Logic points to producers and plants having to follow the market trend'
Further expensive and politically unpopular restructuring of the slaughtering industry, involving closing many more plants, is an essential and inevitable consequence of changes in the meat markets.
This was the blunt message from the leadership of the British Meat Federation, the main organisation representing abattoir operators and primary wholesalers, at its annual conference.
The discussion paper put forward by BMF chief executive Peter Scott surprised delegates with its aggressive dissection of key issues.
In particular, Scott's analysis challenged head on the widely held belief in a need for more regionalisation or even localisation of meat processing and marketing, and for smaller farms with less intensive production systems.
While acknowledging the growing demand for regional produce, Scott's paper declared: "Calls for greater localisation of the meat industry fly in the face of developing technology such as improved transport for livestock, and the ability to add value to red meat."

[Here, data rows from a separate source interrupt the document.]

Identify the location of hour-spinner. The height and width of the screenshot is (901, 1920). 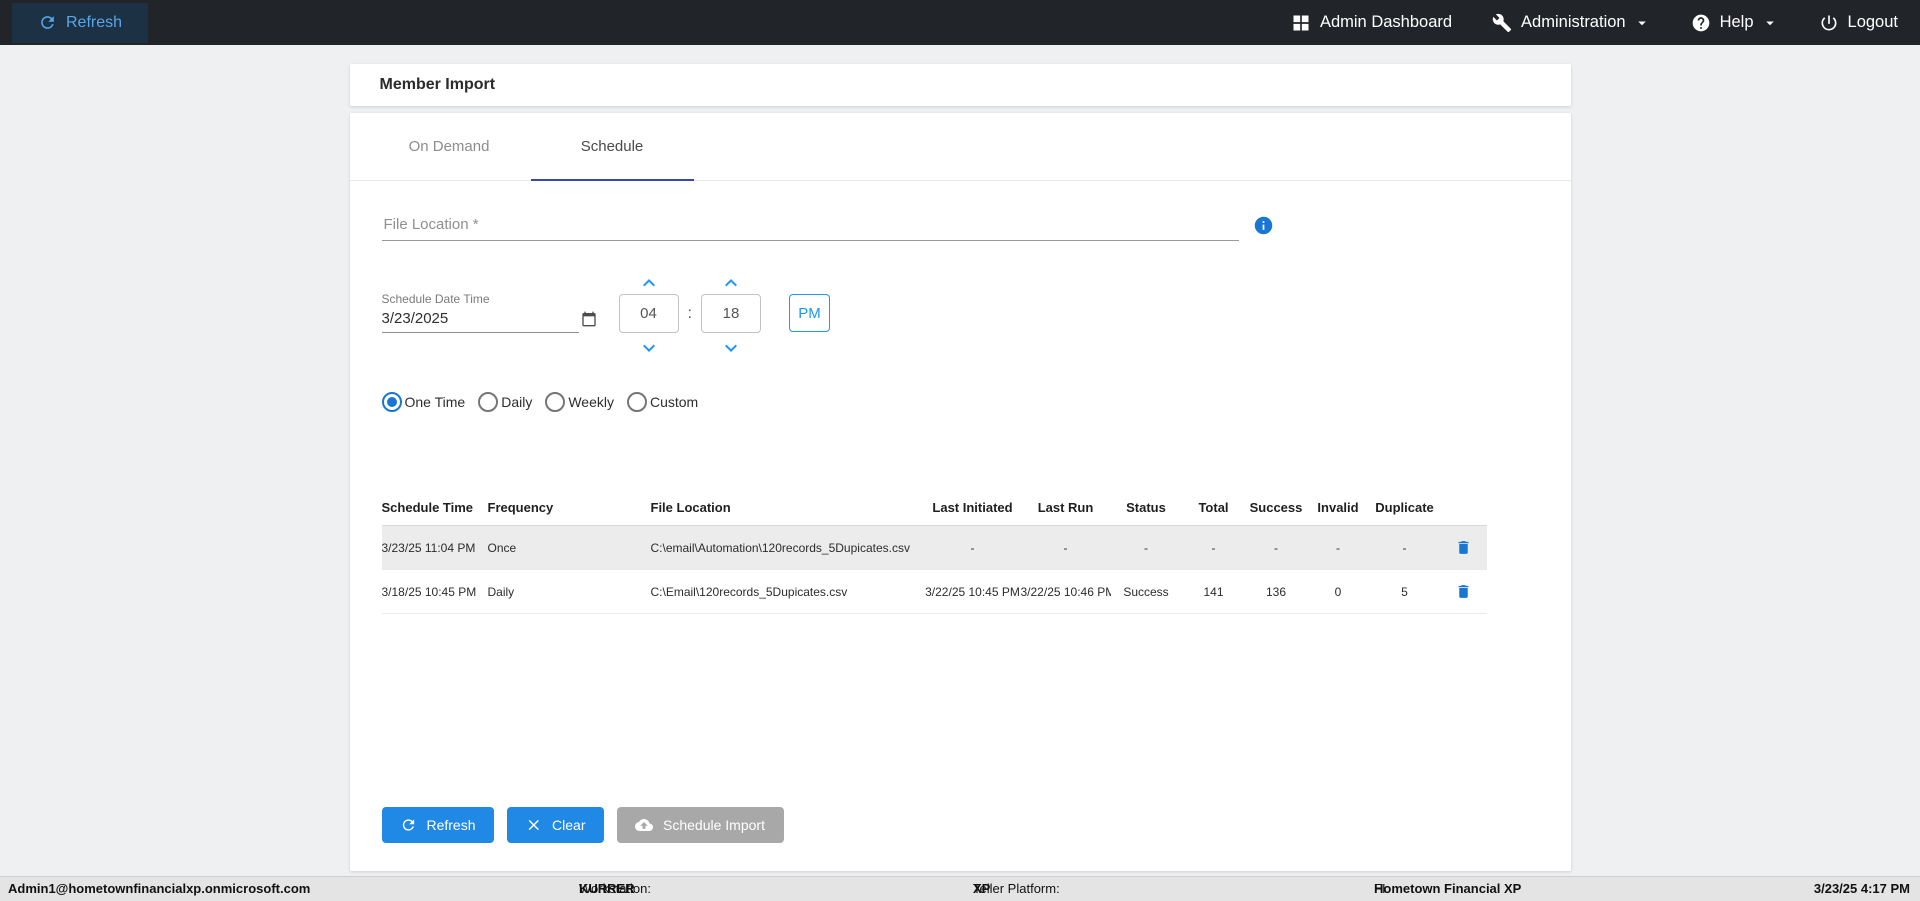
(648, 314).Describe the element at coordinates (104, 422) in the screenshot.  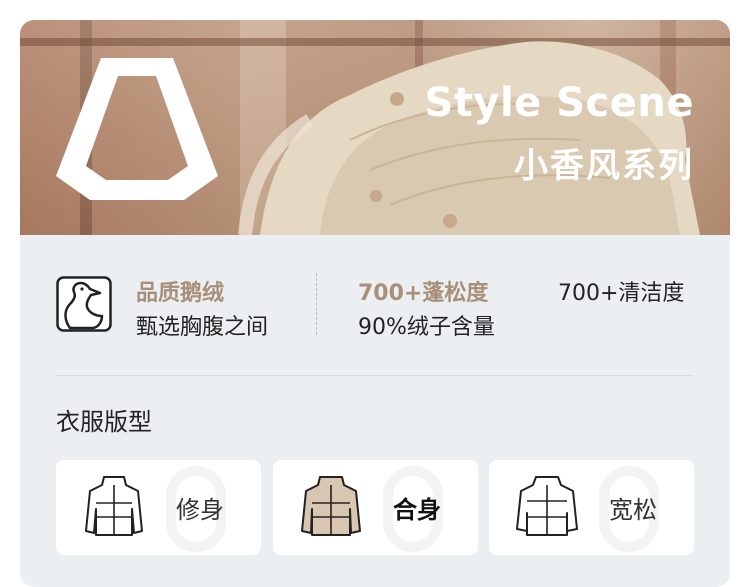
I see `section-title: 衣服版型` at that location.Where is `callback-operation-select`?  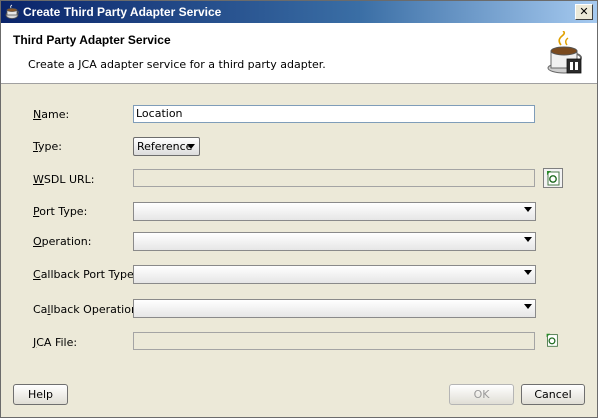 callback-operation-select is located at coordinates (334, 308).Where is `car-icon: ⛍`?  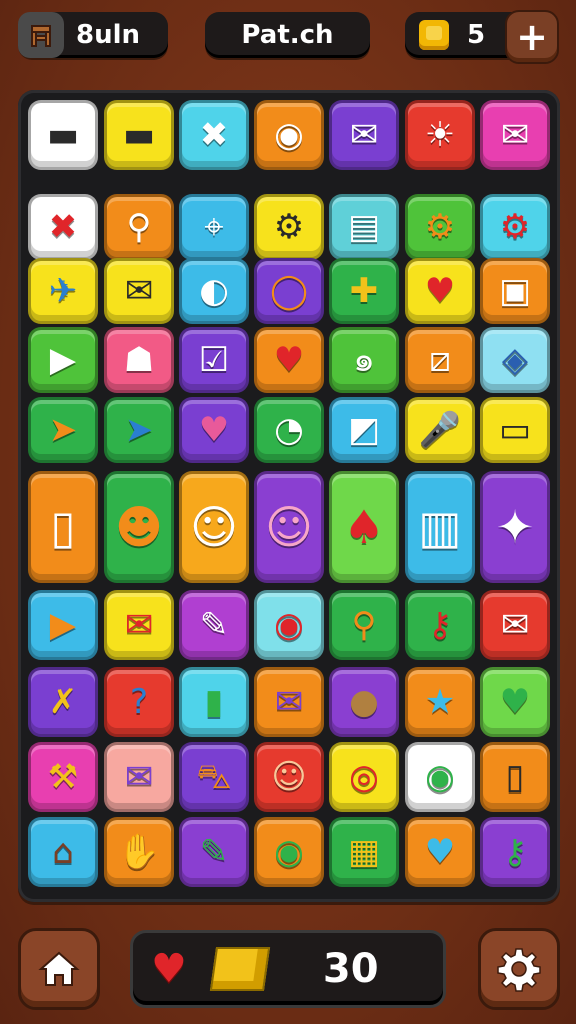
car-icon: ⛍ is located at coordinates (214, 777).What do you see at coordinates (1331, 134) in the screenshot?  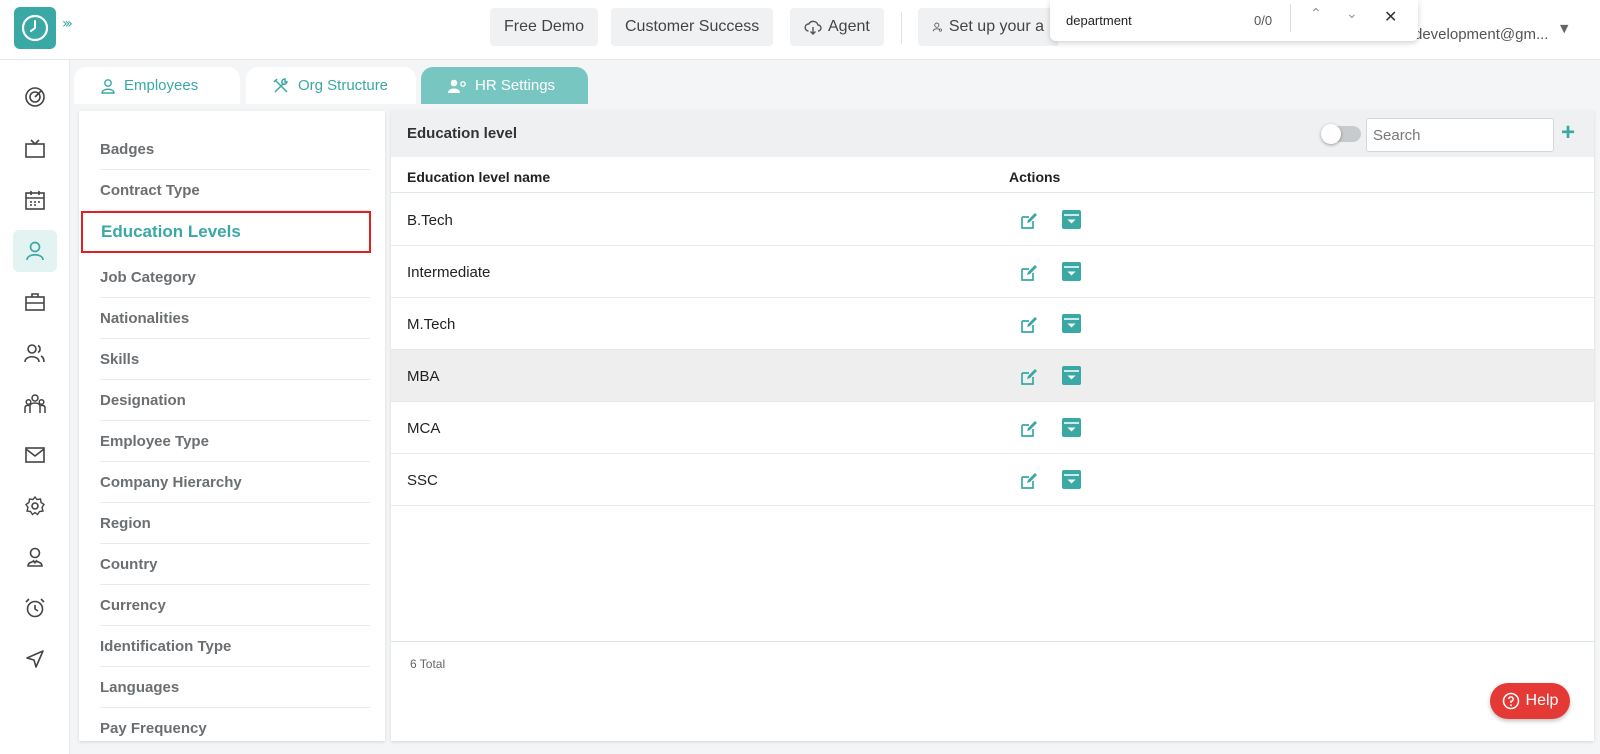 I see `toggle-knob` at bounding box center [1331, 134].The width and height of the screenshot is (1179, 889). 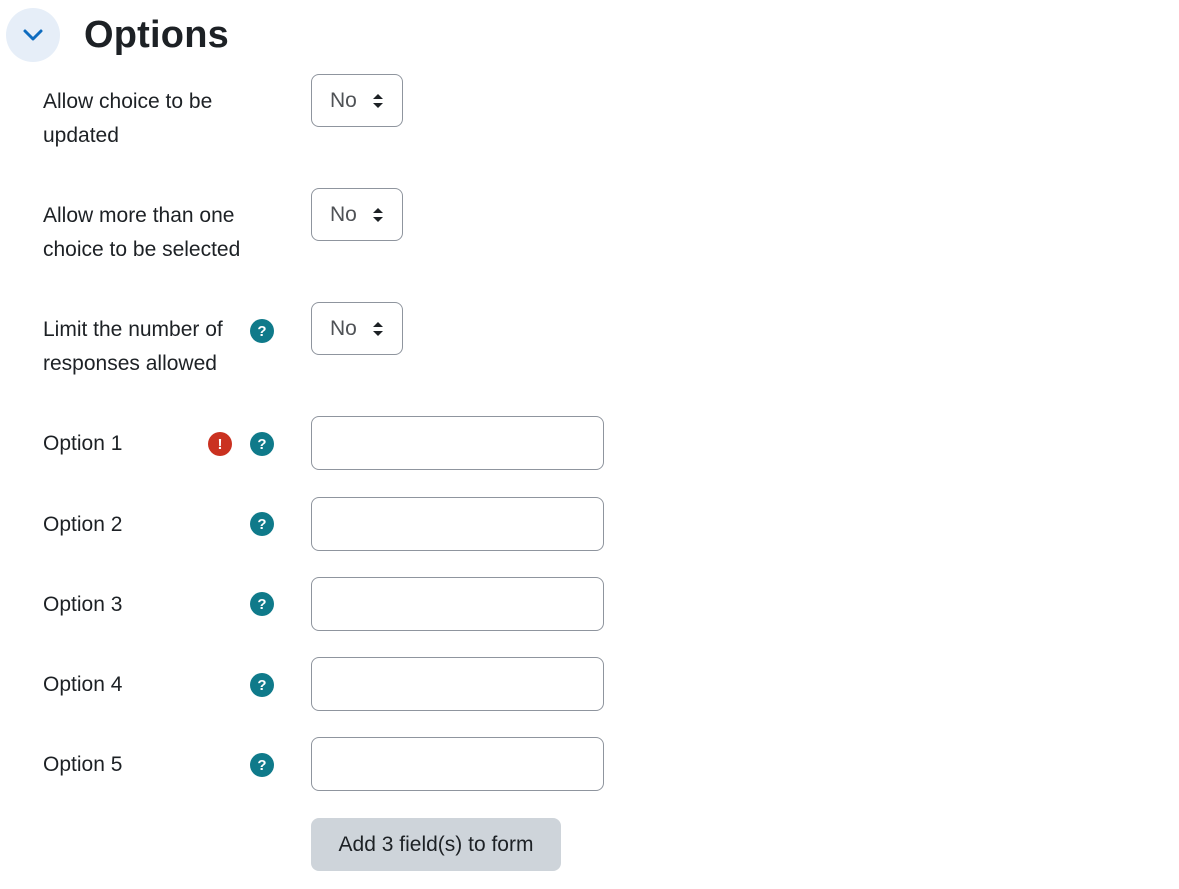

Moreover, Scott argued: "The food manufacturing and retail sectors are consolidating into fewer, larger companies, and market driven logic points to livestock producers and meat plants having to follow the market trend."
Scott is well known in the industry for his belief the slaughtering sector was only part way through necessary consolidation when BSE erupted, and the need for continued rationalisation would resurface eventually.
Nevertheless, his latest assertion was brutal: "FMD has highlighted the fact that a significant percentage of demand for red meat can be processed through fewer than half the licensed red meat GB slaughterhouses and has underlined the obvious problem of overcapacity."